__Exercise instructions__: Edit the listing below by changing "calendar icon" to "clock icon" and reproduce it in full with every other line left as it is.

= = =

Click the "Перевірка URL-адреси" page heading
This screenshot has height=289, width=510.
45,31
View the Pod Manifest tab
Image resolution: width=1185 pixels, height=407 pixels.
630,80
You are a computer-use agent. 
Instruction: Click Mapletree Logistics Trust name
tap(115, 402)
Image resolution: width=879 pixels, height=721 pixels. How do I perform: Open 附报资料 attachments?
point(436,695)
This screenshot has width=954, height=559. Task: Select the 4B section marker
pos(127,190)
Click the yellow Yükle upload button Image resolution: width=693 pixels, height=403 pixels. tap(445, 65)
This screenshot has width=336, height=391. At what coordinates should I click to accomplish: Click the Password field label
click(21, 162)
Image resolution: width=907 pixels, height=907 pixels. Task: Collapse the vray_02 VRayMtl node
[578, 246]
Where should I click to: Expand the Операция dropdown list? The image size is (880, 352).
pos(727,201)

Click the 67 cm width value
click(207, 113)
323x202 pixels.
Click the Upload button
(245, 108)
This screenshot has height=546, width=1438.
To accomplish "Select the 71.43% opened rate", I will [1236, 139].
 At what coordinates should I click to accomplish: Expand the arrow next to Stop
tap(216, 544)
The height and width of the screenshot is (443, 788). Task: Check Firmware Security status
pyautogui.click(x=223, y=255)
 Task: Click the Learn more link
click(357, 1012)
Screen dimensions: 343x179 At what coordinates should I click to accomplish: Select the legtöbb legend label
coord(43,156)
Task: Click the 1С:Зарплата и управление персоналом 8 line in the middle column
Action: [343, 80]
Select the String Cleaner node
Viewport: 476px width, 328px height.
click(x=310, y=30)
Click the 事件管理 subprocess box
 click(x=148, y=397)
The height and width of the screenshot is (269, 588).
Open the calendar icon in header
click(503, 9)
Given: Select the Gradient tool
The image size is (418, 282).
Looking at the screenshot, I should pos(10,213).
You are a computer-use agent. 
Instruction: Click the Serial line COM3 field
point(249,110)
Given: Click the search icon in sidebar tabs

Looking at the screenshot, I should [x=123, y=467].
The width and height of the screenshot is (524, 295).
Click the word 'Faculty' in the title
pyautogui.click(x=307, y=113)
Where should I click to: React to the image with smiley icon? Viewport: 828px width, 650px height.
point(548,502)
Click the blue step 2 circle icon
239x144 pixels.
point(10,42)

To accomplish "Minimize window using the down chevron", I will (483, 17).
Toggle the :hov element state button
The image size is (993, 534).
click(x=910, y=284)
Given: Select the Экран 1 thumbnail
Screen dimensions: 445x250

= = =

__Task solution__:
Click the "Перевірка URL-адреси" page heading
This screenshot has height=289, width=510.
45,31
View the Pod Manifest tab
Image resolution: width=1185 pixels, height=407 pixels.
630,80
You are a computer-use agent. 
Instruction: Click Mapletree Logistics Trust name
tap(115, 402)
Image resolution: width=879 pixels, height=721 pixels. How do I perform: Open 附报资料 attachments?
point(436,695)
This screenshot has width=954, height=559. Task: Select the 4B section marker
pos(127,190)
Click the yellow Yükle upload button Image resolution: width=693 pixels, height=403 pixels. tap(445, 65)
This screenshot has width=336, height=391. At what coordinates should I click to accomplish: Click the Password field label
click(21, 162)
Image resolution: width=907 pixels, height=907 pixels. Task: Collapse the vray_02 VRayMtl node
[578, 246]
Where should I click to: Expand the Операция dropdown list? The image size is (880, 352).
pos(727,201)

Click the 67 cm width value
click(207, 113)
323x202 pixels.
Click the Upload button
(245, 108)
This screenshot has height=546, width=1438.
To accomplish "Select the 71.43% opened rate", I will [1236, 139].
 At what coordinates should I click to accomplish: Expand the arrow next to Stop
tap(216, 544)
The height and width of the screenshot is (443, 788). Task: Check Firmware Security status
pyautogui.click(x=223, y=255)
 Task: Click the Learn more link
click(357, 1012)
Screen dimensions: 343x179 At what coordinates should I click to accomplish: Select the legtöbb legend label
coord(43,156)
Task: Click the 1С:Зарплата и управление персоналом 8 line in the middle column
Action: [343, 80]
Select the String Cleaner node
Viewport: 476px width, 328px height.
click(x=310, y=30)
Click the 事件管理 subprocess box
 click(x=148, y=397)
The height and width of the screenshot is (269, 588).
Open the clock icon in header
click(503, 9)
Given: Select the Gradient tool
The image size is (418, 282).
Looking at the screenshot, I should pos(10,213).
You are a computer-use agent. 
Instruction: Click the Serial line COM3 field
point(249,110)
Given: Click the search icon in sidebar tabs

Looking at the screenshot, I should [x=123, y=467].
The width and height of the screenshot is (524, 295).
Click the word 'Faculty' in the title
pyautogui.click(x=307, y=113)
Where should I click to: React to the image with smiley icon? Viewport: 828px width, 650px height.
point(548,502)
Click the blue step 2 circle icon
239x144 pixels.
point(10,42)

To accomplish "Minimize window using the down chevron", I will (483, 17).
Toggle the :hov element state button
The image size is (993, 534).
click(x=910, y=284)
Given: Select the Экран 1 thumbnail
Screen dimensions: 445x250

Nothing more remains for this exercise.